◆ **Task prompt**: The entries are to be repeated verbatim, with nothing left out.

※ ※ ※

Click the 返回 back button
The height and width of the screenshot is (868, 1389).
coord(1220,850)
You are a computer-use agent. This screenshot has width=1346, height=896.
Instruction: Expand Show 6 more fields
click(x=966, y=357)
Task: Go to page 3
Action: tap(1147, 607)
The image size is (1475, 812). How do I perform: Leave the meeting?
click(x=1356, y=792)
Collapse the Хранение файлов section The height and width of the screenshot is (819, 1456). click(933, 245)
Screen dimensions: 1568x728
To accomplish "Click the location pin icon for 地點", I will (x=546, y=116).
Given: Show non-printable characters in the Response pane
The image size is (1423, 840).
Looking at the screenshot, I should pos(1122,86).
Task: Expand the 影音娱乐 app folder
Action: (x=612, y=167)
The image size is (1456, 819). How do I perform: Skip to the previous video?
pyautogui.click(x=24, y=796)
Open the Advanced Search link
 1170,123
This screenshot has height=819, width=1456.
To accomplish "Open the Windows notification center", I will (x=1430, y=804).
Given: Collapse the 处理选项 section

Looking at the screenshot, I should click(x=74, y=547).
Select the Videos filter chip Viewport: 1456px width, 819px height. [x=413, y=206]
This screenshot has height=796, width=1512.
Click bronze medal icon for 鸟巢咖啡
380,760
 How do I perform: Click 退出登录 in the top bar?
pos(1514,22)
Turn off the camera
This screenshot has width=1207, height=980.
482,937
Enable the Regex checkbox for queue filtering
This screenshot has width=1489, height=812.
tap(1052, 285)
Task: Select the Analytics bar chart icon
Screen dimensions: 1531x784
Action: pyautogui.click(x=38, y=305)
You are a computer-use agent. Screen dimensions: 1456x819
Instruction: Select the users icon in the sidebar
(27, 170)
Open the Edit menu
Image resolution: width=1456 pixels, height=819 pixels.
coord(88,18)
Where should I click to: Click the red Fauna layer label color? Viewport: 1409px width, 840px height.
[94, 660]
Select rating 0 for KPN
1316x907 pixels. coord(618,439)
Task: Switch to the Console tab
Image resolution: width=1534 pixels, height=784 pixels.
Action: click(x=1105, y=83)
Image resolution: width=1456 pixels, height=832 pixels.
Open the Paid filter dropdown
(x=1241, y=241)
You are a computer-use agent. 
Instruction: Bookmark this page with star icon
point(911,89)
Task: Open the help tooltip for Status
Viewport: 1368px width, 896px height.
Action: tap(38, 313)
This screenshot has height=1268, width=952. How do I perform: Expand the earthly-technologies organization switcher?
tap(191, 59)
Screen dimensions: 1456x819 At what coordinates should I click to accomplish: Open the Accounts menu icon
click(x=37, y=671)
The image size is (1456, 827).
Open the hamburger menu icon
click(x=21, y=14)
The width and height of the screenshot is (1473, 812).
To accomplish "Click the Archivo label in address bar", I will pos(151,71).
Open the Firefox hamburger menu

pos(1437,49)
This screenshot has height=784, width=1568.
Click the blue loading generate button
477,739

※ ※ ※

◆ **Output for this exercise**:
Click the 返回 back button
The height and width of the screenshot is (868, 1389).
coord(1220,850)
You are a computer-use agent. This screenshot has width=1346, height=896.
Instruction: Expand Show 6 more fields
click(x=966, y=357)
Task: Go to page 3
Action: tap(1147, 607)
The image size is (1475, 812). How do I perform: Leave the meeting?
click(x=1356, y=792)
Collapse the Хранение файлов section The height and width of the screenshot is (819, 1456). click(933, 245)
Screen dimensions: 1568x728
To accomplish "Click the location pin icon for 地點", I will (x=546, y=116).
Given: Show non-printable characters in the Response pane
The image size is (1423, 840).
Looking at the screenshot, I should pos(1122,86).
Task: Expand the 影音娱乐 app folder
Action: (x=612, y=167)
The image size is (1456, 819). How do I perform: Skip to the previous video?
pyautogui.click(x=24, y=796)
Open the Advanced Search link
 1170,123
This screenshot has height=819, width=1456.
To accomplish "Open the Windows notification center", I will (x=1430, y=804).
Given: Collapse the 处理选项 section

Looking at the screenshot, I should click(x=74, y=547).
Select the Videos filter chip Viewport: 1456px width, 819px height. [x=413, y=206]
This screenshot has height=796, width=1512.
Click bronze medal icon for 鸟巢咖啡
380,760
 How do I perform: Click 退出登录 in the top bar?
pos(1514,22)
Turn off the camera
This screenshot has width=1207, height=980.
482,937
Enable the Regex checkbox for queue filtering
This screenshot has width=1489, height=812.
tap(1052, 285)
Task: Select the Analytics bar chart icon
Screen dimensions: 1531x784
Action: pyautogui.click(x=38, y=305)
You are a computer-use agent. Screen dimensions: 1456x819
Instruction: Select the users icon in the sidebar
(27, 170)
Open the Edit menu
Image resolution: width=1456 pixels, height=819 pixels.
coord(88,18)
Where should I click to: Click the red Fauna layer label color? Viewport: 1409px width, 840px height.
[94, 660]
Select rating 0 for KPN
1316x907 pixels. coord(618,439)
Task: Switch to the Console tab
Image resolution: width=1534 pixels, height=784 pixels.
Action: click(x=1105, y=83)
Image resolution: width=1456 pixels, height=832 pixels.
Open the Paid filter dropdown
(x=1241, y=241)
You are a computer-use agent. 
Instruction: Bookmark this page with star icon
point(911,89)
Task: Open the help tooltip for Status
Viewport: 1368px width, 896px height.
Action: tap(38, 313)
This screenshot has height=1268, width=952. How do I perform: Expand the earthly-technologies organization switcher?
tap(191, 59)
Screen dimensions: 1456x819 At what coordinates should I click to accomplish: Open the Accounts menu icon
click(x=37, y=671)
The image size is (1456, 827).
Open the hamburger menu icon
click(x=21, y=14)
The width and height of the screenshot is (1473, 812).
To accomplish "Click the Archivo label in address bar", I will pos(151,71).
Open the Firefox hamburger menu

pos(1437,49)
This screenshot has height=784, width=1568.
Click the blue loading generate button
477,739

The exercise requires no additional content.